# WHAT YOU HAVE TO DO
Copy the data precisely, keeping every character.

___ GIVEN INFORMATION ___

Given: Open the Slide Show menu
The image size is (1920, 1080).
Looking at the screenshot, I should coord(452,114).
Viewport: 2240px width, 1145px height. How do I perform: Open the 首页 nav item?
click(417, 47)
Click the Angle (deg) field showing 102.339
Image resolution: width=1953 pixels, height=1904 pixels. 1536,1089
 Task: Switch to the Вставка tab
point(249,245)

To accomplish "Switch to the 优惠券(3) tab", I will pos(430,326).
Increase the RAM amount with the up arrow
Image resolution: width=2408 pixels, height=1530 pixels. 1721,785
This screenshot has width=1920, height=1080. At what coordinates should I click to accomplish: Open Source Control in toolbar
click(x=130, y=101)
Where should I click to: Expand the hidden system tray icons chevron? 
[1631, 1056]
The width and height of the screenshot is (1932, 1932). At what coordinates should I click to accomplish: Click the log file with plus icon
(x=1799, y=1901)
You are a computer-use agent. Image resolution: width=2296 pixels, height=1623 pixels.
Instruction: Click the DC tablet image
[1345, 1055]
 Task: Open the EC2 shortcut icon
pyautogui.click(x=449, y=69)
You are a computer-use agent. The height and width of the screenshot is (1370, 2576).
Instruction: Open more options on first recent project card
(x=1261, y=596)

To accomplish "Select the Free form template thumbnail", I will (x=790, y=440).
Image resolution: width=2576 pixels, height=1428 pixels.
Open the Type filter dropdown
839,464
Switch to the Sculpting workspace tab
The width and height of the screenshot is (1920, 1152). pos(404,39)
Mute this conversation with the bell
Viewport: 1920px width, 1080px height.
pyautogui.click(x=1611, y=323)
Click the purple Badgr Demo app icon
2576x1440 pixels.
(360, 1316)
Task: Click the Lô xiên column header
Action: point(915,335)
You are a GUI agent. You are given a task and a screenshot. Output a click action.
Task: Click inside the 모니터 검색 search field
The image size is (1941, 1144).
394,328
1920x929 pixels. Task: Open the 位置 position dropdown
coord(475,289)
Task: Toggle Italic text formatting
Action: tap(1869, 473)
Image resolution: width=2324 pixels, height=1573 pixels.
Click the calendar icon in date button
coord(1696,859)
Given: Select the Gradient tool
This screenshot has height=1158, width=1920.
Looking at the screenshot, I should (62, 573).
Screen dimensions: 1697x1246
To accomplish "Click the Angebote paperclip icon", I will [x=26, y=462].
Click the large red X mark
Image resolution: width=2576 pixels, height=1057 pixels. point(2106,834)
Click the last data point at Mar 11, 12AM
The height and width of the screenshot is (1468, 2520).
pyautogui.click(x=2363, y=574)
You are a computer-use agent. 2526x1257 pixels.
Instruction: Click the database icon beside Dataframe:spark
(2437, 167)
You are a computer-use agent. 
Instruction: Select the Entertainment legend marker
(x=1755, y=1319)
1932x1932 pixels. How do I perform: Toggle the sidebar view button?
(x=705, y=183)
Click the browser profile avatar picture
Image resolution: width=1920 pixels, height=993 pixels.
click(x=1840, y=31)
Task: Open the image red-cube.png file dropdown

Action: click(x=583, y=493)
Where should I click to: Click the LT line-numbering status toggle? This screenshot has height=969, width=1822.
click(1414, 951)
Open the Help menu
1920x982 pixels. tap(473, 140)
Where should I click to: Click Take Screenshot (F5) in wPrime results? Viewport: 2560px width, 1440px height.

___

# TASK OUTPUT
Given: Open the Slide Show menu
The image size is (1920, 1080).
Looking at the screenshot, I should coord(452,114).
Viewport: 2240px width, 1145px height. How do I perform: Open the 首页 nav item?
click(417, 47)
Click the Angle (deg) field showing 102.339
Image resolution: width=1953 pixels, height=1904 pixels. 1536,1089
 Task: Switch to the Вставка tab
point(249,245)

To accomplish "Switch to the 优惠券(3) tab", I will pos(430,326).
Increase the RAM amount with the up arrow
Image resolution: width=2408 pixels, height=1530 pixels. 1721,785
This screenshot has width=1920, height=1080. At what coordinates should I click to accomplish: Open Source Control in toolbar
click(x=130, y=101)
Where should I click to: Expand the hidden system tray icons chevron? 
[1631, 1056]
The width and height of the screenshot is (1932, 1932). At what coordinates should I click to accomplish: Click the log file with plus icon
(x=1799, y=1901)
You are a computer-use agent. Image resolution: width=2296 pixels, height=1623 pixels.
Instruction: Click the DC tablet image
[1345, 1055]
 Task: Open the EC2 shortcut icon
pyautogui.click(x=449, y=69)
You are a computer-use agent. The height and width of the screenshot is (1370, 2576).
Instruction: Open more options on first recent project card
(x=1261, y=596)

To accomplish "Select the Free form template thumbnail", I will (x=790, y=440).
Image resolution: width=2576 pixels, height=1428 pixels.
Open the Type filter dropdown
839,464
Switch to the Sculpting workspace tab
The width and height of the screenshot is (1920, 1152). pos(404,39)
Mute this conversation with the bell
Viewport: 1920px width, 1080px height.
pyautogui.click(x=1611, y=323)
Click the purple Badgr Demo app icon
2576x1440 pixels.
(360, 1316)
Task: Click the Lô xiên column header
Action: point(915,335)
You are a GUI agent. You are given a task and a screenshot. Output a click action.
Task: Click inside the 모니터 검색 search field
The image size is (1941, 1144).
394,328
1920x929 pixels. Task: Open the 位置 position dropdown
coord(475,289)
Task: Toggle Italic text formatting
Action: tap(1869, 473)
Image resolution: width=2324 pixels, height=1573 pixels.
Click the calendar icon in date button
coord(1696,859)
Given: Select the Gradient tool
This screenshot has height=1158, width=1920.
Looking at the screenshot, I should (62, 573).
Screen dimensions: 1697x1246
To accomplish "Click the Angebote paperclip icon", I will [x=26, y=462].
Click the large red X mark
Image resolution: width=2576 pixels, height=1057 pixels. point(2106,834)
Click the last data point at Mar 11, 12AM
The height and width of the screenshot is (1468, 2520).
pyautogui.click(x=2363, y=574)
You are a computer-use agent. 2526x1257 pixels.
Instruction: Click the database icon beside Dataframe:spark
(2437, 167)
You are a computer-use agent. 
Instruction: Select the Entertainment legend marker
(x=1755, y=1319)
1932x1932 pixels. How do I perform: Toggle the sidebar view button?
(x=705, y=183)
Click the browser profile avatar picture
Image resolution: width=1920 pixels, height=993 pixels.
click(x=1840, y=31)
Task: Open the image red-cube.png file dropdown

Action: click(x=583, y=493)
Where should I click to: Click the LT line-numbering status toggle? This screenshot has height=969, width=1822.
click(1414, 951)
Open the Help menu
1920x982 pixels. tap(473, 140)
Where should I click to: Click Take Screenshot (F5) in wPrime results? Viewport: 2560px width, 1440px height.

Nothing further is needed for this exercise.